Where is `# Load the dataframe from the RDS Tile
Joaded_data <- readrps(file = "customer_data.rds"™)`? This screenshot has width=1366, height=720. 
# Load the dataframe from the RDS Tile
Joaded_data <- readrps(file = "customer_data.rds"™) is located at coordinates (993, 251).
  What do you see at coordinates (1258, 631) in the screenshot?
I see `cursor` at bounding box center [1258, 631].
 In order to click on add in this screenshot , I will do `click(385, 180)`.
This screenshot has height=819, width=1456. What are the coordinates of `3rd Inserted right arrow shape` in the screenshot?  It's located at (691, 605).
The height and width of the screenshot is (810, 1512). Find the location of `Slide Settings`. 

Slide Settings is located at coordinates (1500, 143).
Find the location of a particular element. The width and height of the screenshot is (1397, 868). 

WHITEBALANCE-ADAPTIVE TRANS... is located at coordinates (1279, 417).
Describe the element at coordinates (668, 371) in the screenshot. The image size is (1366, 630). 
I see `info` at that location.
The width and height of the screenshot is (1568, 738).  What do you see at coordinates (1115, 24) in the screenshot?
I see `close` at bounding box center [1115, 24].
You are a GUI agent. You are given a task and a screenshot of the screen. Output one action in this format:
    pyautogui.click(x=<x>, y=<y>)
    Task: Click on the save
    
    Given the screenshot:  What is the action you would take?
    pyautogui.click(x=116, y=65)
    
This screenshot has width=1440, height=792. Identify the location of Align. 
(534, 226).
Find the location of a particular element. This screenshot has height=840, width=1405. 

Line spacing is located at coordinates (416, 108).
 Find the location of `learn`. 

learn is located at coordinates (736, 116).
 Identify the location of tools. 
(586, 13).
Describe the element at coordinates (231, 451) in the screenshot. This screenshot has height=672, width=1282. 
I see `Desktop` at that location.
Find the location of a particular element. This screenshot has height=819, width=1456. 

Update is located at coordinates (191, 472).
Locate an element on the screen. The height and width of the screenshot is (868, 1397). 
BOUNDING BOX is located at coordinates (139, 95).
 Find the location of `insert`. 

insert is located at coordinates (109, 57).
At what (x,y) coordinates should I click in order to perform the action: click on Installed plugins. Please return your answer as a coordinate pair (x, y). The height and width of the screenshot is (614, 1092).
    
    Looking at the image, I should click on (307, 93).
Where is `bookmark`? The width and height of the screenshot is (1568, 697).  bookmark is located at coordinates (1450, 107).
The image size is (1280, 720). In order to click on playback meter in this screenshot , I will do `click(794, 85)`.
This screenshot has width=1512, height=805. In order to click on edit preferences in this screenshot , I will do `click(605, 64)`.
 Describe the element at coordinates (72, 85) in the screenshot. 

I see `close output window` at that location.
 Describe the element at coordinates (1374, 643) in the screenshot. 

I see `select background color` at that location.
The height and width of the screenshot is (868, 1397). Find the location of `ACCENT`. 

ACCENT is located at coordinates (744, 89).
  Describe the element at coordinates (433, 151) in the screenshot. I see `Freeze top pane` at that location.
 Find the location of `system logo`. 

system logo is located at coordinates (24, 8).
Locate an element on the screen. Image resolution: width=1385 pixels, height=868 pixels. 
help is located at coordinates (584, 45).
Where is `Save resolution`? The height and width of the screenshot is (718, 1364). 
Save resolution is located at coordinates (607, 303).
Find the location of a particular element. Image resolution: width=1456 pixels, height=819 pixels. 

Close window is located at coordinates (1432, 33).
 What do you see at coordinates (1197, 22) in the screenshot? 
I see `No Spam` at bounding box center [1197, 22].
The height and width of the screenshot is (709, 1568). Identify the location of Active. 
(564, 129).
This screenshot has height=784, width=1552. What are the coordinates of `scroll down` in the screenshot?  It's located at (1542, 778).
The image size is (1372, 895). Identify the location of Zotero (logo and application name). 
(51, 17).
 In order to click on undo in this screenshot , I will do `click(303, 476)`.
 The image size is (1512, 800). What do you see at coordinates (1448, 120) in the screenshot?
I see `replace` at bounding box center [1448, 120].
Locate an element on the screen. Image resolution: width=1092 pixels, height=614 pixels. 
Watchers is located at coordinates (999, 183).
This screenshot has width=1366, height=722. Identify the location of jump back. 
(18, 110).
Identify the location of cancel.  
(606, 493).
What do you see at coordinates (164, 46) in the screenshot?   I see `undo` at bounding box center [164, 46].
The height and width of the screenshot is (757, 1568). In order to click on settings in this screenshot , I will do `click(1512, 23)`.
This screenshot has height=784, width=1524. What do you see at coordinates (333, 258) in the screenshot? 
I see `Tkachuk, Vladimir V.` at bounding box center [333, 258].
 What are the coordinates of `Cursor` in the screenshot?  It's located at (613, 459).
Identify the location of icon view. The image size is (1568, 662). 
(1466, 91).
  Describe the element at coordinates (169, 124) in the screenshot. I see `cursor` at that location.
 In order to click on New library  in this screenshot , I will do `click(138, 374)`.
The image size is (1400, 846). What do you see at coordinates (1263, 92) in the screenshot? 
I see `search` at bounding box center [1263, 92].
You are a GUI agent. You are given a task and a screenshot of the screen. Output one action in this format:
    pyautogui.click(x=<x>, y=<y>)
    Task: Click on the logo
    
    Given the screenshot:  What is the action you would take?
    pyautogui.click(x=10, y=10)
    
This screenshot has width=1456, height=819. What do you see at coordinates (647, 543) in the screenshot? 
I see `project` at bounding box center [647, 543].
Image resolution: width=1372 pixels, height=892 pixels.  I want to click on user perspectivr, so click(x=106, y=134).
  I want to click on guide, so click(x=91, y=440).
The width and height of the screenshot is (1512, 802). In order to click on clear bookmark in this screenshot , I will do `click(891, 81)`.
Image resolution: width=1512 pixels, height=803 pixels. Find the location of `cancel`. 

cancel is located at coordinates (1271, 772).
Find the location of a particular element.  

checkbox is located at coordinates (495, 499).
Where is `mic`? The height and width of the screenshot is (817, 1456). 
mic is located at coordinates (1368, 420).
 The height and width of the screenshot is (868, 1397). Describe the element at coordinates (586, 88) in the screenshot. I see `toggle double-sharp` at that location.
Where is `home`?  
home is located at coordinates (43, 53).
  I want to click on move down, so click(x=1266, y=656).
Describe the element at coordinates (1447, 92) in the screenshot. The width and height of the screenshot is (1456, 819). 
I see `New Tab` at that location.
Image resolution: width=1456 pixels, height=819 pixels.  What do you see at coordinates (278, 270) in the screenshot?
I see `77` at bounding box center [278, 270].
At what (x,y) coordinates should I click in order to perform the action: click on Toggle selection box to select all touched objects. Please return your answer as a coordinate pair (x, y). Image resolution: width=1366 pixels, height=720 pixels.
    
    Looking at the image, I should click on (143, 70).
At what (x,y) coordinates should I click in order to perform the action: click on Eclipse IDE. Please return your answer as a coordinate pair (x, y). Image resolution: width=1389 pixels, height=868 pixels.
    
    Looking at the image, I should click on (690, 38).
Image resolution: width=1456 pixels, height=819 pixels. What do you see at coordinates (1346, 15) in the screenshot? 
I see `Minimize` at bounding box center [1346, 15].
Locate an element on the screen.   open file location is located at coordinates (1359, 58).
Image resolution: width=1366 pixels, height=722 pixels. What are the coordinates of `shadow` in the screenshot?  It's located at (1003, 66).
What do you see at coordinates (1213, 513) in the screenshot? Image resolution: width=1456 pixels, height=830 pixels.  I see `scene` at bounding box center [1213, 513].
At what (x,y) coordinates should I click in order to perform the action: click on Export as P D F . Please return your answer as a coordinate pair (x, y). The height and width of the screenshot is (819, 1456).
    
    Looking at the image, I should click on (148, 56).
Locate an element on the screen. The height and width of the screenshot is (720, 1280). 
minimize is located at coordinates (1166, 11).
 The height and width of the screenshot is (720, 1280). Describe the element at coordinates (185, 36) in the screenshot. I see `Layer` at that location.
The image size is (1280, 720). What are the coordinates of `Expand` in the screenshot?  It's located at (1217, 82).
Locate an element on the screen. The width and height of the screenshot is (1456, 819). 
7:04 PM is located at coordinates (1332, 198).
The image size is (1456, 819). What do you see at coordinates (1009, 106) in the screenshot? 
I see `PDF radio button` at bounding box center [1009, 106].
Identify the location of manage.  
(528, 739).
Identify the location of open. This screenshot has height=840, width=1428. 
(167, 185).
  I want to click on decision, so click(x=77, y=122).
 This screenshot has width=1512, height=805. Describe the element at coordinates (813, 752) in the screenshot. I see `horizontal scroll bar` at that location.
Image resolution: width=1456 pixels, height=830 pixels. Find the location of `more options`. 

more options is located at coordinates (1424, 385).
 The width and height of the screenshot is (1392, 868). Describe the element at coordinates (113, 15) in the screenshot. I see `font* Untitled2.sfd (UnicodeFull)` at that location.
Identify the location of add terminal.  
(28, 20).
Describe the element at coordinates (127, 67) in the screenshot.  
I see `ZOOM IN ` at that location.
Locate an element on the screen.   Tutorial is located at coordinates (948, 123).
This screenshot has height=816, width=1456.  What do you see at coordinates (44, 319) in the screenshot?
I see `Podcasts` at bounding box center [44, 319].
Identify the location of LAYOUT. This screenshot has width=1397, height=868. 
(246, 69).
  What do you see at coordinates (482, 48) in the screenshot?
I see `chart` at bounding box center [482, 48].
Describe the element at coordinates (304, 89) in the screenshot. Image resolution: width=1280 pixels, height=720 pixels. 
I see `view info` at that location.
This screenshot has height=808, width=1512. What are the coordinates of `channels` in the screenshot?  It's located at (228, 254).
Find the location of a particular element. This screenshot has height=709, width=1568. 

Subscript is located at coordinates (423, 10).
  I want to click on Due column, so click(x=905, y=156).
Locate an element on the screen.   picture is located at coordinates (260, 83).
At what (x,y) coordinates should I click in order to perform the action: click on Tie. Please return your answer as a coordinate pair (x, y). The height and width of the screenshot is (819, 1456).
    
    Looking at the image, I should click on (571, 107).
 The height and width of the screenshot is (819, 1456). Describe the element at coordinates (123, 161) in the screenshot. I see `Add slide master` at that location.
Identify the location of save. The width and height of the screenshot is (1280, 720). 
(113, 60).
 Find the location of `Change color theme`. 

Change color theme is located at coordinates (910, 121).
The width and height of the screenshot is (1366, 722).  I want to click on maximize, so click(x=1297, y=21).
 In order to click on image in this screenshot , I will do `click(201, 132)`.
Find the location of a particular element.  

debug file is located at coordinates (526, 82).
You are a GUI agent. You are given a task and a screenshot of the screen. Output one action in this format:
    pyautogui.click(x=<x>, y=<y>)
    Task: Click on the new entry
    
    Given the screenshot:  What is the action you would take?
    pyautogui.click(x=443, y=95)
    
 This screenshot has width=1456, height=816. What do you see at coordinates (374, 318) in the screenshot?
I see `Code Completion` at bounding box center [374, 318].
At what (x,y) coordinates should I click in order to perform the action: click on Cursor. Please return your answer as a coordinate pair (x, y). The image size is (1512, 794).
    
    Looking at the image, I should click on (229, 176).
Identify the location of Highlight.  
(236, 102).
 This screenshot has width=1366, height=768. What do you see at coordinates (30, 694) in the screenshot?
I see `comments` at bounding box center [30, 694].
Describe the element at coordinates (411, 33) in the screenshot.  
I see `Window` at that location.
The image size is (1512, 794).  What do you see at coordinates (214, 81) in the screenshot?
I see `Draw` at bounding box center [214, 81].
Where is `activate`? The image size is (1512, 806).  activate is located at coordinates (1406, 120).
________________________
Reproduce the entries in the stretch from the line that contains "What do you see at coordinates (482, 48)" through the line that contains "center [374, 318].", substituting "Locate" for every occurrence of "Find the location of" and leaving all else unchanged.

• [TASK ANSWER]:
  What do you see at coordinates (482, 48) in the screenshot?
I see `chart` at bounding box center [482, 48].
Describe the element at coordinates (304, 89) in the screenshot. Image resolution: width=1280 pixels, height=720 pixels. 
I see `view info` at that location.
This screenshot has height=808, width=1512. What are the coordinates of `channels` in the screenshot?  It's located at (228, 254).
Locate a particular element. This screenshot has height=709, width=1568. 

Subscript is located at coordinates (423, 10).
  I want to click on Due column, so click(x=905, y=156).
Locate an element on the screen.   picture is located at coordinates (260, 83).
At what (x,y) coordinates should I click in order to perform the action: click on Tie. Please return your answer as a coordinate pair (x, y). The height and width of the screenshot is (819, 1456).
    
    Looking at the image, I should click on (571, 107).
 The height and width of the screenshot is (819, 1456). Describe the element at coordinates (123, 161) in the screenshot. I see `Add slide master` at that location.
Identify the location of save. The width and height of the screenshot is (1280, 720). 
(113, 60).
 Locate `Change color theme`. 

Change color theme is located at coordinates (910, 121).
The width and height of the screenshot is (1366, 722).  I want to click on maximize, so click(x=1297, y=21).
 In order to click on image in this screenshot , I will do `click(201, 132)`.
Locate a particular element.  

debug file is located at coordinates (526, 82).
You are a GUI agent. You are given a task and a screenshot of the screen. Output one action in this format:
    pyautogui.click(x=<x>, y=<y>)
    Task: Click on the new entry
    
    Given the screenshot:  What is the action you would take?
    pyautogui.click(x=443, y=95)
    
 This screenshot has width=1456, height=816. What do you see at coordinates (374, 318) in the screenshot?
I see `Code Completion` at bounding box center [374, 318].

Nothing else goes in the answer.